Collected data:
⁂
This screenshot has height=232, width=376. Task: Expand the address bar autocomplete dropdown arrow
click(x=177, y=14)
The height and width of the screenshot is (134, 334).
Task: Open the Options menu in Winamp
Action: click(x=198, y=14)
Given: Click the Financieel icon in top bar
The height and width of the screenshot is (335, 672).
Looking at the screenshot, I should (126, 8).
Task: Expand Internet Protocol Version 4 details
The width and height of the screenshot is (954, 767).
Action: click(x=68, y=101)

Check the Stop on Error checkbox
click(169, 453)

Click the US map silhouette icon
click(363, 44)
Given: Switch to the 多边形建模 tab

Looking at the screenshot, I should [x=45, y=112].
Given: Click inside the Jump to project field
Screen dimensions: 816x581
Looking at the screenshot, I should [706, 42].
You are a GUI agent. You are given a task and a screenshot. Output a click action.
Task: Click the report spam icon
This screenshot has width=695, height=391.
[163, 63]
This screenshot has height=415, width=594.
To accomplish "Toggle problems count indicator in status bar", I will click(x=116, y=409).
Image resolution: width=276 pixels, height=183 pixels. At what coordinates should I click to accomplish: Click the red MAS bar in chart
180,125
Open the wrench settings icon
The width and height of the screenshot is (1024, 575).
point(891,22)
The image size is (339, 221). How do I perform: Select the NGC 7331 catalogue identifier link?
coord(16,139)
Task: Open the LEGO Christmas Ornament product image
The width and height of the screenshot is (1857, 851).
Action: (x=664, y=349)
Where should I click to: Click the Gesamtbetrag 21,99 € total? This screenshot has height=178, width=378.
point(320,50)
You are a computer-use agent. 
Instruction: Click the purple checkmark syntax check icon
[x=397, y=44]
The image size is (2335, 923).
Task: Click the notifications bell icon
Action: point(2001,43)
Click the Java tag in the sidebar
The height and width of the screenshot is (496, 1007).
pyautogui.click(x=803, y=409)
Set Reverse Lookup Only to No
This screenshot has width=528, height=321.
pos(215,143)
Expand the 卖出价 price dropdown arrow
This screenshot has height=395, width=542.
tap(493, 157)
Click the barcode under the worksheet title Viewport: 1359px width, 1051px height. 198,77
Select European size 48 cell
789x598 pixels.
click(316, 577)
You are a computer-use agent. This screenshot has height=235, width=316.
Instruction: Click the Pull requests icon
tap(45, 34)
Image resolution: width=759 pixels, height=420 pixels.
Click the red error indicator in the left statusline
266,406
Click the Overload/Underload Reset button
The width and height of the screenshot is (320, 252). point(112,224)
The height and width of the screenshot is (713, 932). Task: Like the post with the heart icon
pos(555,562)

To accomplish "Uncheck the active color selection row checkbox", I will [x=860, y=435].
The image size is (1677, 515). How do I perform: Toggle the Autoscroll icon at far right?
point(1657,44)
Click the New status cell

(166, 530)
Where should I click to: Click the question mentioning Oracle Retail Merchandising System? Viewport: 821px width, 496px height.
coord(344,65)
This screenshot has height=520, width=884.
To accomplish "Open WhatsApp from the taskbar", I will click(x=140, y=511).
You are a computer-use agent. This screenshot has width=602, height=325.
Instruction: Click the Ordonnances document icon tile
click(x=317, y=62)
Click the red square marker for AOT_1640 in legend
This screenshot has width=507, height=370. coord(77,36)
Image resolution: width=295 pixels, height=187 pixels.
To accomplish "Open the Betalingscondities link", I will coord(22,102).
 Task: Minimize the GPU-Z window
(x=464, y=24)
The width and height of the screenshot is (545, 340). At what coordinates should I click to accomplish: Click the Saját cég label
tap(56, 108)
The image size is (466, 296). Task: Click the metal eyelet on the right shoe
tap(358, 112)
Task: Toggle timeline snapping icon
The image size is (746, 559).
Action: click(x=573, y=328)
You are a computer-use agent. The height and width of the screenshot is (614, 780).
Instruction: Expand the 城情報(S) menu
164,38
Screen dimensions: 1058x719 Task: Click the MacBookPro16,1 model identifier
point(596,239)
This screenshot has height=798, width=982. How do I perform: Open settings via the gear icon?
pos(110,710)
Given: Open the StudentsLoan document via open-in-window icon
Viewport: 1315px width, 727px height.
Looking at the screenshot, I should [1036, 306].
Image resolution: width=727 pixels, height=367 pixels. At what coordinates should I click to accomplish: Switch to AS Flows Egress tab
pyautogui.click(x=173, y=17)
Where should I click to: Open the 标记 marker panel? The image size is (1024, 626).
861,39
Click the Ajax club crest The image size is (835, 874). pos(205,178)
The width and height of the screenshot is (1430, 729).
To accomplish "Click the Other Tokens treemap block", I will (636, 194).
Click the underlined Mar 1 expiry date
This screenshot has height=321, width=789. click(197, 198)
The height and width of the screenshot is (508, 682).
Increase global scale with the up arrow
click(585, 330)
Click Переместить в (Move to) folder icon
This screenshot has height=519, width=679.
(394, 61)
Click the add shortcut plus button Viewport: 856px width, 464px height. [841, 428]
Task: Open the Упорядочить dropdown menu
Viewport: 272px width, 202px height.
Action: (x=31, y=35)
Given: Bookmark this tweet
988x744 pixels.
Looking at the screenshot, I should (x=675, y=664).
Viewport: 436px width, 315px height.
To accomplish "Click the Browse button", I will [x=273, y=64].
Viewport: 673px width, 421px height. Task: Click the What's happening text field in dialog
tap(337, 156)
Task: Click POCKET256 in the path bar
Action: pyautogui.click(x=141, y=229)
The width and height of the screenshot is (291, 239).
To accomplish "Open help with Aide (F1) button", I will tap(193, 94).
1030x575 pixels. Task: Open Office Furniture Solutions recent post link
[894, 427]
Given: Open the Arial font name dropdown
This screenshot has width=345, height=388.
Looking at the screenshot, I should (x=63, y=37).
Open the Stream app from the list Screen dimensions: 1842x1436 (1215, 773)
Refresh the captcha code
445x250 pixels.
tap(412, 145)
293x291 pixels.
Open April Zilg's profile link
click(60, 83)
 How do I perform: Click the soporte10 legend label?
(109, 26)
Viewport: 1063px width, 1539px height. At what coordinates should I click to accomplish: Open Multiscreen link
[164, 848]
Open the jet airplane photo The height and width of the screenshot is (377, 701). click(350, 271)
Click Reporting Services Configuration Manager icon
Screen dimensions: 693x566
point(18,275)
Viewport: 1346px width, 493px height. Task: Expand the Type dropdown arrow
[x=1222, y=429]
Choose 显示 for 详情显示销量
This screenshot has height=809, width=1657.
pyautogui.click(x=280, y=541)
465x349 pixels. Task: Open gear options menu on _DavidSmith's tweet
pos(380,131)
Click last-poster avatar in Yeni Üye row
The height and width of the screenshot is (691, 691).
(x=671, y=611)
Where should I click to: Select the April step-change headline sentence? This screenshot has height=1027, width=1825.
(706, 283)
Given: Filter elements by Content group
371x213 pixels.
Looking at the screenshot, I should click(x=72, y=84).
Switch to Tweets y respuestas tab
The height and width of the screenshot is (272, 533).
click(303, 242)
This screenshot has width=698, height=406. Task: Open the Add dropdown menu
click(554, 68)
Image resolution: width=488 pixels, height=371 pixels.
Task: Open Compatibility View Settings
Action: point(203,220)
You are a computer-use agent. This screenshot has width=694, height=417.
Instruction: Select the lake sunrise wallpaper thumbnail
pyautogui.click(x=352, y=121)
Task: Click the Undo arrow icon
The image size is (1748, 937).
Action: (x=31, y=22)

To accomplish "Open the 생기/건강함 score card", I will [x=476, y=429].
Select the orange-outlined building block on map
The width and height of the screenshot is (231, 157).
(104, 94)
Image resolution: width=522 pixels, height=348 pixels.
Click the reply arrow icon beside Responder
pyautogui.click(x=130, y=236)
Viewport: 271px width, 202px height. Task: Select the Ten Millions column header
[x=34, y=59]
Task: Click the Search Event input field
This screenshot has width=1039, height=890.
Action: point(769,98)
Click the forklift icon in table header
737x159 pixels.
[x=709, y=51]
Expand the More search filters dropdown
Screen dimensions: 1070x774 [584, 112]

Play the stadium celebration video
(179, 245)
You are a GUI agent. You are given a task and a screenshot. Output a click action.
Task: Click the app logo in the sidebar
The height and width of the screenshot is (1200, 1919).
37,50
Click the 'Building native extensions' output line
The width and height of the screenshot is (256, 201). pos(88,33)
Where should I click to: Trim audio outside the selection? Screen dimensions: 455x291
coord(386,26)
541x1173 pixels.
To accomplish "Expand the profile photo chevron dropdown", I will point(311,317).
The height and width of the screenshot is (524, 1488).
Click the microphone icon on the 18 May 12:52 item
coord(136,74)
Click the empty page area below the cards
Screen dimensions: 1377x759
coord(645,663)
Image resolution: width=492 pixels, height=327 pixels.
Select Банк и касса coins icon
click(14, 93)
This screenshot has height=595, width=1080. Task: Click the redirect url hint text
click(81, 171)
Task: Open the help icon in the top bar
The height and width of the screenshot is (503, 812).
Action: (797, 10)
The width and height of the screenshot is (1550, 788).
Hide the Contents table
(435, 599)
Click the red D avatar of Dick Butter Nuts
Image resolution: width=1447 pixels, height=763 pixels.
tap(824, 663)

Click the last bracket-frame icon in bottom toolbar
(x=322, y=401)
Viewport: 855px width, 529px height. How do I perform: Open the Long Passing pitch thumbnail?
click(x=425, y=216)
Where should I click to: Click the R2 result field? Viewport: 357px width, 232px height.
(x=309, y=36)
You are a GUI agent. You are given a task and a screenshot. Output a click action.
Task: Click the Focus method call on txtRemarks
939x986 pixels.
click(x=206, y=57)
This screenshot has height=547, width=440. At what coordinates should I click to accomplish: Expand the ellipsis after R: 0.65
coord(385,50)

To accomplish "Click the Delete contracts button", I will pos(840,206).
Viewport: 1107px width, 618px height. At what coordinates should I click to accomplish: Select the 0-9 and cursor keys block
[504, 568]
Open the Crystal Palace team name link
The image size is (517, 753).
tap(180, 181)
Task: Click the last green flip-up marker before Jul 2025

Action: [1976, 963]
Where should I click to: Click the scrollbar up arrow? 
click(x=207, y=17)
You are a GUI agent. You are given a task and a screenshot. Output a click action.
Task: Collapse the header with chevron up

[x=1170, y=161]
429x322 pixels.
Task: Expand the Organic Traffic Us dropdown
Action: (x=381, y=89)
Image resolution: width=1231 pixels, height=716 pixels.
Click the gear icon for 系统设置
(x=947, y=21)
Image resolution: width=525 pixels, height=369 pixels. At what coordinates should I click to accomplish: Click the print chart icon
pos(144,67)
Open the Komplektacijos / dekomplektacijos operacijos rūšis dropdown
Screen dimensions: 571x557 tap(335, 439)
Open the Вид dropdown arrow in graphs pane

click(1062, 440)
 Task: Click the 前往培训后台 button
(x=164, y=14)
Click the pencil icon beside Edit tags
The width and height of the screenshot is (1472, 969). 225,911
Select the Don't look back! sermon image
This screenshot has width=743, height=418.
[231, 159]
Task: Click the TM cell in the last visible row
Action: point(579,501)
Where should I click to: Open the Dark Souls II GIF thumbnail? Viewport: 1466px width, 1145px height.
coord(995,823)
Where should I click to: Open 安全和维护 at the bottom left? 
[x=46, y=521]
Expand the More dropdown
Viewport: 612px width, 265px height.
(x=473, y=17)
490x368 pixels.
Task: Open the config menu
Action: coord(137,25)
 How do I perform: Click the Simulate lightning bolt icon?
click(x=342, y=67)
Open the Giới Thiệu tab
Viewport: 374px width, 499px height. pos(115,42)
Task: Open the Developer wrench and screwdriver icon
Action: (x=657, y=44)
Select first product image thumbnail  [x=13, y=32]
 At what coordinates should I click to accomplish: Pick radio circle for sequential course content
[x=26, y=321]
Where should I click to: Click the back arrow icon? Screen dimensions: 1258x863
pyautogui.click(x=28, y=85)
⁂
Task directions:
Can you repeat the entries starting at the line containing "Play the stadium celebration video" and ending at the line containing "coord(645,663)", word for word?

Solution for this problem:
Play the stadium celebration video
(179, 245)
You are a GUI agent. You are given a task and a screenshot. Output a click action.
Task: Click the app logo in the sidebar
The height and width of the screenshot is (1200, 1919).
37,50
Click the 'Building native extensions' output line
The width and height of the screenshot is (256, 201). pos(88,33)
Where should I click to: Trim audio outside the selection? Screen dimensions: 455x291
coord(386,26)
541x1173 pixels.
To accomplish "Expand the profile photo chevron dropdown", I will point(311,317).
The height and width of the screenshot is (524, 1488).
Click the microphone icon on the 18 May 12:52 item
coord(136,74)
Click the empty page area below the cards
Screen dimensions: 1377x759
coord(645,663)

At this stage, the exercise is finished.